On 3 August, as a rationalisation exercise, the Land Transport Authority (LTA), Singapore’s bus route planner, announced the withdrawal of two SMRT bus services, 700 and 700A, and the amendment of two more services, 171 and 972. These services plied along the Downtown Line (DTL) - which meant a duplication of resources.
Cue public outrage over the changes which would affect tens of thousands of residents, extending the journeys of some by at least 20 minutes.
On 7 August, Minister Ong was forced to, ahem, rationalise the rationalisation, revealing that $60 million a year in public funds goes towards subsidising operations for the DTL connecting Bukit Panjang to the city. Also, two of the bus services to be rationalised were also being subsidised at $14 million a year. Which means it didn’t make economic sense to keep both running.
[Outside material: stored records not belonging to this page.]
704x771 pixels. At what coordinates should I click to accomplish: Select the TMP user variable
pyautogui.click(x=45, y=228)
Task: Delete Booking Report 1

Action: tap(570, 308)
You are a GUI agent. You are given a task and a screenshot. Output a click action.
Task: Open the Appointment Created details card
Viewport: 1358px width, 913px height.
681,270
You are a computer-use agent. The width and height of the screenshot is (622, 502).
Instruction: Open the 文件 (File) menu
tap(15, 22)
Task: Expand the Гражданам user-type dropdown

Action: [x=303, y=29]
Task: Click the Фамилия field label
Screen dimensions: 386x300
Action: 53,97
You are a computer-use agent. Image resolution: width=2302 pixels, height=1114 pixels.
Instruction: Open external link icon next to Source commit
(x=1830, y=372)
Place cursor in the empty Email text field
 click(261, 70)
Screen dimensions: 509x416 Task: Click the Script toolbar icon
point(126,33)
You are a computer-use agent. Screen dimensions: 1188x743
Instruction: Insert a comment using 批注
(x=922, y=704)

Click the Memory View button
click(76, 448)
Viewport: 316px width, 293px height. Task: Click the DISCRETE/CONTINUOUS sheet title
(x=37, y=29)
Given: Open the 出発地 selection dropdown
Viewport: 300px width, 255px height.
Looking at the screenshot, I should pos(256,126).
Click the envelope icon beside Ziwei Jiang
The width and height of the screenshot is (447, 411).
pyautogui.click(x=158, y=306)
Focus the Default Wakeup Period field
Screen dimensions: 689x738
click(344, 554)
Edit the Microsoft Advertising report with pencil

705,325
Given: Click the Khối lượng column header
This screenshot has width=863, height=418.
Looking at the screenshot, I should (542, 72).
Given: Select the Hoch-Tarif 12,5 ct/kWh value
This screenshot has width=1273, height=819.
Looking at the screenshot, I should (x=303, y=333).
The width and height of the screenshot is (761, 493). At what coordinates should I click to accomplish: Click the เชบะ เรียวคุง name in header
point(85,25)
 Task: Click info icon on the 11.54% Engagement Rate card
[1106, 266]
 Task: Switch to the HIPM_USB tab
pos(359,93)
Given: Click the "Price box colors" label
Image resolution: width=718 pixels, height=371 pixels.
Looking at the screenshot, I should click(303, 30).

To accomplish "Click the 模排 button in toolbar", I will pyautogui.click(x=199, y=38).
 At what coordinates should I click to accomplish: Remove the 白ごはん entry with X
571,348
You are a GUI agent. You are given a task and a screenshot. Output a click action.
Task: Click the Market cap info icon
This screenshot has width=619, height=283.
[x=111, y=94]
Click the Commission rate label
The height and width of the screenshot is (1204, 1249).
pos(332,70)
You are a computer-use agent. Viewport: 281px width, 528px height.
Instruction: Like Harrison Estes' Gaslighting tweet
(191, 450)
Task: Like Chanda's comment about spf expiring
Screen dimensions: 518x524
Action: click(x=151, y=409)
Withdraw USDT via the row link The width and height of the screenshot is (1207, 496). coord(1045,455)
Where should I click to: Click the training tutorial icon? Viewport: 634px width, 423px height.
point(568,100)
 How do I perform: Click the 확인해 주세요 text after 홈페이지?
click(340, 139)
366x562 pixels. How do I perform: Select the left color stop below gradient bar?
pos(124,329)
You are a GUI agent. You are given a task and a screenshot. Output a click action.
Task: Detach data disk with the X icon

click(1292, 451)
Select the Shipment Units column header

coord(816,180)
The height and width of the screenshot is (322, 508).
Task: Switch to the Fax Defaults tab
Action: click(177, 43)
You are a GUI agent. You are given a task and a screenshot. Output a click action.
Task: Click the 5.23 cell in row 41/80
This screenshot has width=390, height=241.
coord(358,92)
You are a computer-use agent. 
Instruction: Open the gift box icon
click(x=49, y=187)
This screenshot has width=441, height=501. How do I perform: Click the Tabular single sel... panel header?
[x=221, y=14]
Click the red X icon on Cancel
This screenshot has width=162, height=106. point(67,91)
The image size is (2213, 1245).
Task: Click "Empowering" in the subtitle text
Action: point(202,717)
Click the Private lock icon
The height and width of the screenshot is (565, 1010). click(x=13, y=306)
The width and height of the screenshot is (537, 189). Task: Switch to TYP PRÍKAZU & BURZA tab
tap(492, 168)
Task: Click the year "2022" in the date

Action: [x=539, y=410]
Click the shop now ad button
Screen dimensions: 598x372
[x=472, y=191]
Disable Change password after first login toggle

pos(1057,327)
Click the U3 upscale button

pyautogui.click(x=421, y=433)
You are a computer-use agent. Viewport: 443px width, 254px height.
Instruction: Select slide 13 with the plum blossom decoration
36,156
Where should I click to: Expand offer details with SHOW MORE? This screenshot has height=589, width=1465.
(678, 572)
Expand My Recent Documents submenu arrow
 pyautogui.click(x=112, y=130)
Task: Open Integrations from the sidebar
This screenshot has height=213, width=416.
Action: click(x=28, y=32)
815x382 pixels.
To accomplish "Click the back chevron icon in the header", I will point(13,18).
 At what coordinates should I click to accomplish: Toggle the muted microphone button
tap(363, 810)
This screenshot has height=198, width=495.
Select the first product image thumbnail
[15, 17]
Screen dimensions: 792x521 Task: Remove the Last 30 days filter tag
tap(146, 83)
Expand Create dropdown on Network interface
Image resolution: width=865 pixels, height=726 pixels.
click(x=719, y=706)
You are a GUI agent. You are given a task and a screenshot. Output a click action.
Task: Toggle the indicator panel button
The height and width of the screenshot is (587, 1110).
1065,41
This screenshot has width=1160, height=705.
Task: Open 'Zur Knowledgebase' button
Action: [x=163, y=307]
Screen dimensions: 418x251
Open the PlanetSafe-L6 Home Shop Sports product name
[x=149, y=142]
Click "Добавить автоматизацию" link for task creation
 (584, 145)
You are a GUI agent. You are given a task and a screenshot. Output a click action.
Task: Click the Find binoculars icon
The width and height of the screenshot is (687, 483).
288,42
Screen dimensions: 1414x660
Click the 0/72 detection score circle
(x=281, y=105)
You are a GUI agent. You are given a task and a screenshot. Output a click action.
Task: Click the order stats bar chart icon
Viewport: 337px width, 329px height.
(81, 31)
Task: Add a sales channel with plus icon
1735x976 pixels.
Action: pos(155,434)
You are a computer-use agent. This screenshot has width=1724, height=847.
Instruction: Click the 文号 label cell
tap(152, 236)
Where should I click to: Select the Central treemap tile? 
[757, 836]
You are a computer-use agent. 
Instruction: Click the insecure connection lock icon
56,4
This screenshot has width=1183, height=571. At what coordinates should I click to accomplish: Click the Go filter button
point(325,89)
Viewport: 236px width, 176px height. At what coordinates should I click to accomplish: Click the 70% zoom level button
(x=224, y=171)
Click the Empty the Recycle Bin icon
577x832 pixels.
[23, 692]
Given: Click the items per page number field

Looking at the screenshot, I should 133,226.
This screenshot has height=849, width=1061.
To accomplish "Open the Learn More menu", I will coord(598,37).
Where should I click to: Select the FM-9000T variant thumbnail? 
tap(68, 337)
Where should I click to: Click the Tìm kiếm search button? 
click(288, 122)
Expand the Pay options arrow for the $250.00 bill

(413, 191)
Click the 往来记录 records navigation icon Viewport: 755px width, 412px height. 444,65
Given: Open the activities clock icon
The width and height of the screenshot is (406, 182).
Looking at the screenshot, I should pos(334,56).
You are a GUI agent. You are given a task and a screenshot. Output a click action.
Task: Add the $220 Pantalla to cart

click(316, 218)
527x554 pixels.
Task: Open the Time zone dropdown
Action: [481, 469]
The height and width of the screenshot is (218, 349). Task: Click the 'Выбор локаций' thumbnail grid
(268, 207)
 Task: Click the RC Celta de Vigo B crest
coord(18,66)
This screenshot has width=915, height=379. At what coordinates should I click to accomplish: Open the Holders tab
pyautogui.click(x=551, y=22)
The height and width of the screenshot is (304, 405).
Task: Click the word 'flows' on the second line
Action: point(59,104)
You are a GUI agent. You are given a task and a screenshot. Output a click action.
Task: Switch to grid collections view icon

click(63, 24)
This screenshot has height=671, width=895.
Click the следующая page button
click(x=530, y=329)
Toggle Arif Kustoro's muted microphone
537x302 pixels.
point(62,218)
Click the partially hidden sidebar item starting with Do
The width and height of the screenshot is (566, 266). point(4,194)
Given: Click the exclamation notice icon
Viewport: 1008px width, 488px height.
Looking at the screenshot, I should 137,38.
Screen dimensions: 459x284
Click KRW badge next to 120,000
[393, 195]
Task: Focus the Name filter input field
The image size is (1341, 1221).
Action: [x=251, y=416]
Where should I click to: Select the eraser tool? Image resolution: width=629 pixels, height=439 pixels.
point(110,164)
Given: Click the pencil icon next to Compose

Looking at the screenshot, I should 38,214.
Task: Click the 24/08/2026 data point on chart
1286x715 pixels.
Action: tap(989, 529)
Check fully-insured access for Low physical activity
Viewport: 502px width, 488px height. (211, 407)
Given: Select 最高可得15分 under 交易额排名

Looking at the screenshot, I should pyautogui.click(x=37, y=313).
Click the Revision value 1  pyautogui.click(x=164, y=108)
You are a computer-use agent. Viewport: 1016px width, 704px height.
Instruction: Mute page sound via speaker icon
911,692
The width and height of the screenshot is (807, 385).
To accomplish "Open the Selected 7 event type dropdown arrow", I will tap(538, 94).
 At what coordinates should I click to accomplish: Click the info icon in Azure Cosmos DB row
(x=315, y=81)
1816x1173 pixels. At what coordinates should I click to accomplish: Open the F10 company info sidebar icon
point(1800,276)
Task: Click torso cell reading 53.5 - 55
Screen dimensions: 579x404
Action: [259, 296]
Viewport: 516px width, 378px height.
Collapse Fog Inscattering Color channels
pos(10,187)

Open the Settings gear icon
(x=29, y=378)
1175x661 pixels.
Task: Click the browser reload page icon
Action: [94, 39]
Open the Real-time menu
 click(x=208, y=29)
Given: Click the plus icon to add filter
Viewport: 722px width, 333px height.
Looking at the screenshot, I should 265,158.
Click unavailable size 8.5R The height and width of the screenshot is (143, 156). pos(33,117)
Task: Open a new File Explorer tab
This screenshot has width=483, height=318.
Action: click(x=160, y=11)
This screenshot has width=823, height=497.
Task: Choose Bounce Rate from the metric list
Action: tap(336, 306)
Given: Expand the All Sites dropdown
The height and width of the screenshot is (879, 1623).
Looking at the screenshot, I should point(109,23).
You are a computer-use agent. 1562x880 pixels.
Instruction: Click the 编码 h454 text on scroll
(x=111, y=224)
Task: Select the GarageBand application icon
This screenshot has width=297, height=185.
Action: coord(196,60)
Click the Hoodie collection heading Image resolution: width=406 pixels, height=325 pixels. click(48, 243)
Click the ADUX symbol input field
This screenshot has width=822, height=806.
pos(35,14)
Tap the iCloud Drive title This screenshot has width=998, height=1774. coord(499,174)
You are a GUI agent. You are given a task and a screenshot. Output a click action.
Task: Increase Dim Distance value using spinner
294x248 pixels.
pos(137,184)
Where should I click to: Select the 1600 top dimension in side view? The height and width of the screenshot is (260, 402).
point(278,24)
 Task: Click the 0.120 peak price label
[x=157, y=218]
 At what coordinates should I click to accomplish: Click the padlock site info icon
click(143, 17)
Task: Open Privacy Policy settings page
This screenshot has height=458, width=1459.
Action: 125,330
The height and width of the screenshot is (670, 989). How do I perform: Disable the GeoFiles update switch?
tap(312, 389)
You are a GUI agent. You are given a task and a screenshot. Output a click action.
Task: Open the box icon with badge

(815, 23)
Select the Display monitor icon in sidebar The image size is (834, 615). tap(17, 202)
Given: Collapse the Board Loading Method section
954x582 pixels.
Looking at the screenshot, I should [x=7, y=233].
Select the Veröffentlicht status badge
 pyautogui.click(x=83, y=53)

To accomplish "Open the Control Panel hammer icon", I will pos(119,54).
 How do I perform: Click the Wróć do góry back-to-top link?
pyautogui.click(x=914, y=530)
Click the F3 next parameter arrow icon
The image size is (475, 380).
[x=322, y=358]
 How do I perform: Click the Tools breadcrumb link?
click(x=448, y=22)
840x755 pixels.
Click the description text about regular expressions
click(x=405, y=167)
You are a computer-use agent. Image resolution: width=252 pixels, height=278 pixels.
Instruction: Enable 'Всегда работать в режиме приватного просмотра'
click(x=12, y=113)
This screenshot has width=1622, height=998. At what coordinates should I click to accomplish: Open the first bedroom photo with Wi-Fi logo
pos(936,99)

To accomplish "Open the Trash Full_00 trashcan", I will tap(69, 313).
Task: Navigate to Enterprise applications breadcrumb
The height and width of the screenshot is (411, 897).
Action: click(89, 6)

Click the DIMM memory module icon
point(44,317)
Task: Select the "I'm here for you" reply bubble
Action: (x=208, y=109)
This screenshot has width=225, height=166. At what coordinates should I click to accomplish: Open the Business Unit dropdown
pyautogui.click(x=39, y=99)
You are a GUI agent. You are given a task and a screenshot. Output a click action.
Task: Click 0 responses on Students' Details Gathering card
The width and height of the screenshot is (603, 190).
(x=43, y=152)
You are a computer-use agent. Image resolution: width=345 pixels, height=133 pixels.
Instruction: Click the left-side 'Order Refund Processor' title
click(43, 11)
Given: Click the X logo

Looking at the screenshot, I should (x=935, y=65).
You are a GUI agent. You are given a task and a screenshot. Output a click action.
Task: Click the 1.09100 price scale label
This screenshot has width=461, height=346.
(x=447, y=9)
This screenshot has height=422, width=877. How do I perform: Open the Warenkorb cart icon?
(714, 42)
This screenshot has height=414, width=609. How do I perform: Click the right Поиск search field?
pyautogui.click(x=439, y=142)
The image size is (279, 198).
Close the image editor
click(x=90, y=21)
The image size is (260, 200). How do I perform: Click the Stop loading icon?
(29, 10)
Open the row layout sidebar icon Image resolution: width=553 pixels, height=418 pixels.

He said: “If the bus services are the only public transport option available to residents, LTA is able to justify the public spending… But with the DTL available, LTA needs to exercise prudence in public spending, and is hence making the changes announced.”
After more than a week of negotiations between LTA, the Ministry of Transport, and Bukit Panjang town MPs, compromises were finally worked out on 13 August, which saw some changes withdrawn, and other bus services step in to plug the transport gaps left by other changes. The rationalisation furore looks to have died down, but it will not be the last.
As my book Jalan Singapura mentions, rationalisation has been an issue as early as the 1970s, when the newly-formed Singapore Bus Service - a private company - laboured to figure out how to best serve the rapidly-changing urban landscape of an island city-state while keeping its profit margins healthy. It did not make economic sense to maintain bus services which ensured 100% connectivity across all locations but did not pull in enough commuters to pay for themselves.
This financial logic became even more apparent when the North South MRT Line opened in 1987. Almost immediately, bus services which ran parallel to the line and suffered a significant decline in ridership - at least a third - were amended or withdrawn, much to the chagrin of commuters.
Herein lies the fundamental dilemma - offer more choices to commuters, or keep the spending of funds, be it public or private, prudent?
With regards to dollars and cents, rationalisation is rational. But when it comes to public sentiments towards public transport, just rational, economic considerations are not enough.
Ultimately, the authorities must mull over rationalisation taking into account the nationwide car-lite drive, which officially began in 2014. Removing unprofitable bus services will not help the nationwide push to get people to give up their cars for good. Going car-lite doesn’t mean just cutting back on the car population and car usage - it also means giving commuters so many public transport options, falling back on private transport is out of the question.
Perhaps, in this light, rationalisation would sound less rational.